胃粘膜局所麻酔薬として胃炎、胃潰瘍などの鎮痛に内服で用いられる。
局所麻酔作用により、胃粘膜の知覚神経を麻痺させ反射性嘔吐を抑える。
胃幽門部、幽門前庭部粘膜に存在するガストリン細胞からのガストリンの遊離を抑制する。そして間接的に胃酸分泌を抑制する。
適応
胃・十二指腸潰瘍に伴う疼痛・酸症状・曖気・悪心・嘔吐・胃部不快感・便意ひっ迫
副作用
オキセサゼインと して 1 日15~40㎎使用した場合(なお、年齢、症状により適宜増減する場合あり)、4%の副作用が報告されている。
0.1~5%未満で、便秘、食欲不振、悪心、口渇、下痢、頭痛、眩暈が報告されている。
(ストロカイン添付文書より)
作用機序は、
作用部位は細胞質側であり、投与された1部は適用部位のPHで、非イオン型(遊離塩基)となり、神経細胞膜を通過する。細胞膜を通過した非イオン型薬物は、細胞質内で、陽イオン型薬物となり、細胞の内側から電位依存Naチャネルを遮断する。そして、Naを流入するのを抑制する。そのことで、活動電位は起こらず、知覚神経における興奮伝導は遮断される。したがって、痛みの伝導は抑制される。
一般に細い神経繊維の方が太い神経繊維よりも局所麻酔薬の作用を受けやすい。知覚神経(痛覚→温覚→触覚)→自律神経→運動神経の順に麻痺させる。
ガストリン遊離抑制について、
ガストリンは、ガストリン細胞から遊離され、血中基準値は30~150pg/ml(空腹時)。
食事の影響で空腹時の2~3倍に増加するので、早朝空腹時に採血する。
ガストリンはヘリコバクターピロリの感染で増加し、除菌で正常化するといわれている。
胃酸が低下すると、フィードバックによりガストリンの分泌が増加する。したがって、血中ガストリンの上昇は、胃酸低下をきたす病態を反映するよい指標となっているようです。また、胃酸分泌抑制剤服用時も高値を示すようです。プロトンポンプインヒビターでは、2~3か月服用で必ずガストリンは上昇するようです。H2ブロッカーでも多少起こるようです。

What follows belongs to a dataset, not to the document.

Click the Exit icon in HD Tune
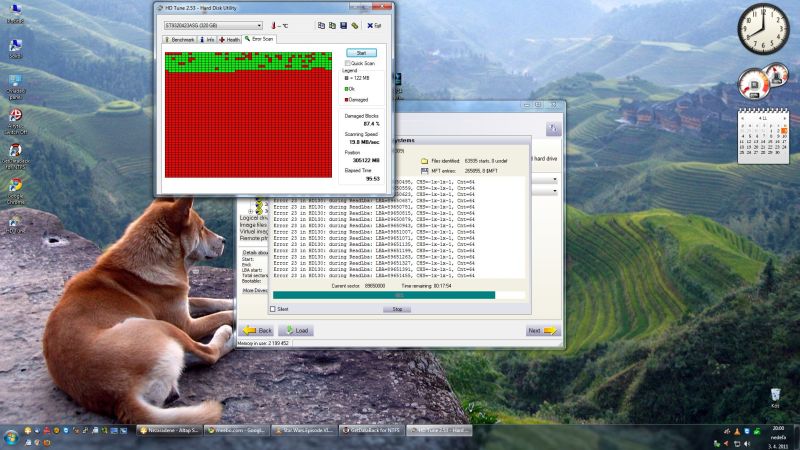Viewport: 800px width, 450px height. [x=374, y=25]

ということで、オキセサゼインも、ガストリン遊離抑制作用による胃酸分泌抑制作用があるが、ガストリン値はがどのようになるのか?
ガストリン遊離を抑制するので、ガストリン値は低下しそうであるが、
2つほど人間で使用された文献があるようで、その中からは、ガストリン放出の減少につながらず、この薬剤の主要な作用メカニズムではありません。(Taggart GJ, Hansky J. The effect of mucaine on gastrin release in man. Aust N Z J Med. 1978;8(4):397-399. doi:10.1111/j.1445-5994.1978.tb04909.)というものと、タンパク質抽出物の摂取に対するガストリン反応は、アルカリの胃薬を使用した患者よりも有意に低かった。(Barbezat GO, Vinik AI, Grant B. The effect of oral local anaesthetic and alkali on basal and food-stimulated serum gastrin levels in patients with duodenal ulcer. Scand J Gastroenterol. 1978;13(3):321-323. doi:10.3109/0036552780917982)というものもあります。
添付文書には、ガストリン遊離抑制作用として、 Heidenhain pouch イヌを用いた実験では、本薬の経口投与 により、アセチルコリン刺激による胃幽門部からのガス トリンの遊離を抑制する。( Posey, E.L. et al(1971))とあります。
人間に使った場合、個体差や服用期間などいろいろな問題なども考えられますが、ガストリン遊離抑制作用は少し弱めということでしょうか。
市販薬の場合は、長期連用は避け、5回から6回使用して良くならない場合は、医療機関にかかるのが良い。